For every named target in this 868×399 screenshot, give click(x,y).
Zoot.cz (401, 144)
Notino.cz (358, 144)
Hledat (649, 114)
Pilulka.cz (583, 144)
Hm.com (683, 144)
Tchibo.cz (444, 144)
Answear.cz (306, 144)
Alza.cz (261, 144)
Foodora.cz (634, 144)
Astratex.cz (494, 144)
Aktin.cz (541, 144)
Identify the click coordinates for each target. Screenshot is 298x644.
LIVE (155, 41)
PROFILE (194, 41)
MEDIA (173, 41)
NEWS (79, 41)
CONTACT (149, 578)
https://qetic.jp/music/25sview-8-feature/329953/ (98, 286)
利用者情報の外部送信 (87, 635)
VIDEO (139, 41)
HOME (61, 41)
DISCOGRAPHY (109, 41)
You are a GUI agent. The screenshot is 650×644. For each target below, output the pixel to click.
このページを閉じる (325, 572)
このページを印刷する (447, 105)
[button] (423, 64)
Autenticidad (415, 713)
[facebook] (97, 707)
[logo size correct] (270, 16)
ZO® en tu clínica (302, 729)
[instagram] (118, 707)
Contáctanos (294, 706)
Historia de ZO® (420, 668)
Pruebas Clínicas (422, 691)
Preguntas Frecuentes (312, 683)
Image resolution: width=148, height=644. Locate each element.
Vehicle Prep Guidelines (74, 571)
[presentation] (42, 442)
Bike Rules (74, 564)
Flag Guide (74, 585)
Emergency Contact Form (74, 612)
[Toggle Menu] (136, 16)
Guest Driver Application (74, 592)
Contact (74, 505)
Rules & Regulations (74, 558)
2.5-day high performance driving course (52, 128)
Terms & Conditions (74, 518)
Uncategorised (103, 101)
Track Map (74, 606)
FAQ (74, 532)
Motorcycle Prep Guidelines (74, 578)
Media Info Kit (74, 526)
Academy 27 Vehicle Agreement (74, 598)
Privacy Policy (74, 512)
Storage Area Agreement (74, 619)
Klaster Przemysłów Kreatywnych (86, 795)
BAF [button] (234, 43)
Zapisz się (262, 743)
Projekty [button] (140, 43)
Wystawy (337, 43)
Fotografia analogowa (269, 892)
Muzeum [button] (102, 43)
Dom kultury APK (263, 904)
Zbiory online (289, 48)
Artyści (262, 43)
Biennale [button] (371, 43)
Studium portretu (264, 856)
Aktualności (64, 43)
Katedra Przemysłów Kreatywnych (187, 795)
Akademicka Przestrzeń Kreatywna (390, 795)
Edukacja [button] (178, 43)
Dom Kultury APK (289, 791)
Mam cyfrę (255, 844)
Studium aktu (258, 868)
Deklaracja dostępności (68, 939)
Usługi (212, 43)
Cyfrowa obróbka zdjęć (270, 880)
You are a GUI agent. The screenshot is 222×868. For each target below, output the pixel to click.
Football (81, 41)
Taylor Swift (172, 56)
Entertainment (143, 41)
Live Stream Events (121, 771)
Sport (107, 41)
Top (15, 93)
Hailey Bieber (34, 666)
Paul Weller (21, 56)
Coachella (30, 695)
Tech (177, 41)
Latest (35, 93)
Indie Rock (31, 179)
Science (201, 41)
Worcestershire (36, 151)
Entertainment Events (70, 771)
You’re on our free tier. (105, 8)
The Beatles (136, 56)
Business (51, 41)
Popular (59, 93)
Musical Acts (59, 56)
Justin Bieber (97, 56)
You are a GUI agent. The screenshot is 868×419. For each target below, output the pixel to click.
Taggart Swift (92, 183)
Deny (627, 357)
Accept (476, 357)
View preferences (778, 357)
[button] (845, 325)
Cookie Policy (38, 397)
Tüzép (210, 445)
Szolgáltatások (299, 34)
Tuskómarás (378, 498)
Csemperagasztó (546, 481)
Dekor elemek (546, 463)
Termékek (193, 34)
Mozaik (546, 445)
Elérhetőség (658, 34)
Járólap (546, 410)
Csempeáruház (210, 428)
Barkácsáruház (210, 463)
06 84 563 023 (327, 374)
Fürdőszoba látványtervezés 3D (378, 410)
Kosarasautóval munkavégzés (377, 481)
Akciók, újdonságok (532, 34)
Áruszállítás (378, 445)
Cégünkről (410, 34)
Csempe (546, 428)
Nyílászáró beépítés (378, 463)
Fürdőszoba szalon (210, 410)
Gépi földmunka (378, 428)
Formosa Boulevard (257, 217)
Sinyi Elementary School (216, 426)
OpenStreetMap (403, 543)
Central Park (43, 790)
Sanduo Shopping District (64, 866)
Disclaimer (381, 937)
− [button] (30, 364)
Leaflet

....

** Set task **
Copy every line of the entries above verbatim, without changing, adding, or leaving out anything.

** Output below **
For every named target in this 868×399 screenshot, give click(x,y).
Zoot.cz (401, 144)
Notino.cz (358, 144)
Hledat (649, 114)
Pilulka.cz (583, 144)
Hm.com (683, 144)
Tchibo.cz (444, 144)
Answear.cz (306, 144)
Alza.cz (261, 144)
Foodora.cz (634, 144)
Astratex.cz (494, 144)
Aktin.cz (541, 144)
Identify the click coordinates for each target. Screenshot is 298x644.
LIVE (155, 41)
PROFILE (194, 41)
MEDIA (173, 41)
NEWS (79, 41)
CONTACT (149, 578)
https://qetic.jp/music/25sview-8-feature/329953/ (98, 286)
利用者情報の外部送信 (87, 635)
VIDEO (139, 41)
HOME (61, 41)
DISCOGRAPHY (109, 41)
You are a GUI agent. The screenshot is 650×644. For each target below, output the pixel to click.
このページを閉じる (325, 572)
このページを印刷する (447, 105)
[button] (423, 64)
Autenticidad (415, 713)
[facebook] (97, 707)
[logo size correct] (270, 16)
ZO® en tu clínica (302, 729)
[instagram] (118, 707)
Contáctanos (294, 706)
Historia de ZO® (420, 668)
Pruebas Clínicas (422, 691)
Preguntas Frecuentes (312, 683)
Image resolution: width=148, height=644. Locate each element.
Vehicle Prep Guidelines (74, 571)
[presentation] (42, 442)
Bike Rules (74, 564)
Flag Guide (74, 585)
Emergency Contact Form (74, 612)
[Toggle Menu] (136, 16)
Guest Driver Application (74, 592)
Contact (74, 505)
Rules & Regulations (74, 558)
2.5-day high performance driving course (52, 128)
Terms & Conditions (74, 518)
Uncategorised (103, 101)
Track Map (74, 606)
FAQ (74, 532)
Motorcycle Prep Guidelines (74, 578)
Media Info Kit (74, 526)
Academy 27 Vehicle Agreement (74, 598)
Privacy Policy (74, 512)
Storage Area Agreement (74, 619)
Klaster Przemysłów Kreatywnych (86, 795)
BAF [button] (234, 43)
Zapisz się (262, 743)
Projekty [button] (140, 43)
Wystawy (337, 43)
Fotografia analogowa (269, 892)
Muzeum [button] (102, 43)
Dom kultury APK (263, 904)
Zbiory online (289, 48)
Artyści (262, 43)
Biennale [button] (371, 43)
Studium portretu (264, 856)
Aktualności (64, 43)
Katedra Przemysłów Kreatywnych (187, 795)
Akademicka Przestrzeń Kreatywna (390, 795)
Edukacja [button] (178, 43)
Dom Kultury APK (289, 791)
Mam cyfrę (255, 844)
Studium aktu (258, 868)
Deklaracja dostępności (68, 939)
Usługi (212, 43)
Cyfrowa obróbka zdjęć (270, 880)
You are a GUI agent. The screenshot is 222×868. For each target below, output the pixel to click.
Football (81, 41)
Taylor Swift (172, 56)
Entertainment (143, 41)
Live Stream Events (121, 771)
Sport (107, 41)
Top (15, 93)
Hailey Bieber (34, 666)
Paul Weller (21, 56)
Coachella (30, 695)
Tech (177, 41)
Latest (35, 93)
Indie Rock (31, 179)
Science (201, 41)
Worcestershire (36, 151)
Entertainment Events (70, 771)
You’re on our free tier. (105, 8)
The Beatles (136, 56)
Business (51, 41)
Popular (59, 93)
Musical Acts (59, 56)
Justin Bieber (97, 56)
You are a GUI agent. The screenshot is 868×419. For each target below, output the pixel to click.
Taggart Swift (92, 183)
Deny (627, 357)
Accept (476, 357)
View preferences (778, 357)
[button] (845, 325)
Cookie Policy (38, 397)
Tüzép (210, 445)
Szolgáltatások (299, 34)
Tuskómarás (378, 498)
Csemperagasztó (546, 481)
Dekor elemek (546, 463)
Termékek (193, 34)
Mozaik (546, 445)
Elérhetőség (658, 34)
Járólap (546, 410)
Csempeáruház (210, 428)
Barkácsáruház (210, 463)
06 84 563 023 (327, 374)
Fürdőszoba látványtervezés 3D (378, 410)
Kosarasautóval munkavégzés (377, 481)
Akciók, újdonságok (532, 34)
Áruszállítás (378, 445)
Cégünkről (410, 34)
Csempe (546, 428)
Nyílászáró beépítés (378, 463)
Fürdőszoba szalon (210, 410)
Gépi földmunka (378, 428)
Formosa Boulevard (257, 217)
Sinyi Elementary School (216, 426)
OpenStreetMap (403, 543)
Central Park (43, 790)
Sanduo Shopping District (64, 866)
Disclaimer (381, 937)
− [button] (30, 364)
Leaflet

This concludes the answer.